Have you checked the belt to the power steering pump? My '94 was not tight enough and it would screech when the wheels were turned. Very loud when the wheels were all the way left or right.


----------



## philly144 (Dec 24, 2007)

hi 

i agree with rrichard7 if its ok change the belt my primera does the same and is really annoying i must get time to do it, also the steering will be lumpy ( be come very hard to turn for short spurts that s a sure sign that the belt is slack.


----------



## kishan (Dec 26, 2007)

*ok*

ok well ill try to change the belt, i hope it solves it but i gotta wait till it stops raining cuz i don have a garrage, and my WEAPON R intake is gonna be here 2morrow too i am excited to install that. but i hope it stops raining. also, does ur altima run smooth? i mean i hear alot of clicking and stuff goin on in there when i start the car but it then goes down as the car heats up but it didnt used to do that before


----------



## philly144 (Dec 24, 2007)

hi

yep mine does exactly the same worse in the dry conditions but mine goes on for ever and like you i have no garage.


----------



## kishan (Dec 26, 2007)

philly144 said:


> hi
> 
> yep mine does exactly the same worse in the dry conditions but mine goes on for ever and like you i have no garage.

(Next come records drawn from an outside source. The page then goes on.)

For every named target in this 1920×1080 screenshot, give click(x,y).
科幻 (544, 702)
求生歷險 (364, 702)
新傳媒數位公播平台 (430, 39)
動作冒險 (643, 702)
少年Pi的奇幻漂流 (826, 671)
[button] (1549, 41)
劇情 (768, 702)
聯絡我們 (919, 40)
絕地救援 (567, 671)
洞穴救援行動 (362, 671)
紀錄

so what did you do? did u replace the belt??? or what are u planning to do?


----------



## philly144 (Dec 24, 2007)

hi mate

i have a primera p11-144 year 2000 not sure if they are similar.

when its not to bad i use a bit of every day oil like use for your home door hinges, or wd-40 or similar it works for a bit then soon wears off boo hoo!

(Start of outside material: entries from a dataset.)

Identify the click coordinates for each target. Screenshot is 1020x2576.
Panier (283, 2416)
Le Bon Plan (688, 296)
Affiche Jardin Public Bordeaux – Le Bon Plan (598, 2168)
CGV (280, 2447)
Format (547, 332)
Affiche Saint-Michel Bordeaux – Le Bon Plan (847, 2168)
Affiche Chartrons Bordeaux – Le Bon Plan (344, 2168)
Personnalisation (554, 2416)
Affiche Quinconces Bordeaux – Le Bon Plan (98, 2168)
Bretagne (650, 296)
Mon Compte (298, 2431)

i have some belt to replace them with so that is a my next job, its a bit tight to get to the PAS pump belt, i went to a motor factors here in england called halfords and got them at trade price, so suggest you try your local motor factors, unless your loaded with cash and get it from nissan.

hope that helps you out.

philly144


----------



## kishan (Dec 26, 2007)

philly144 said:


> hi mate
> 
> i have a primera p11-144 year 2000 not sure if they are similar.
> 
> ...


thank you. ill try dat


----------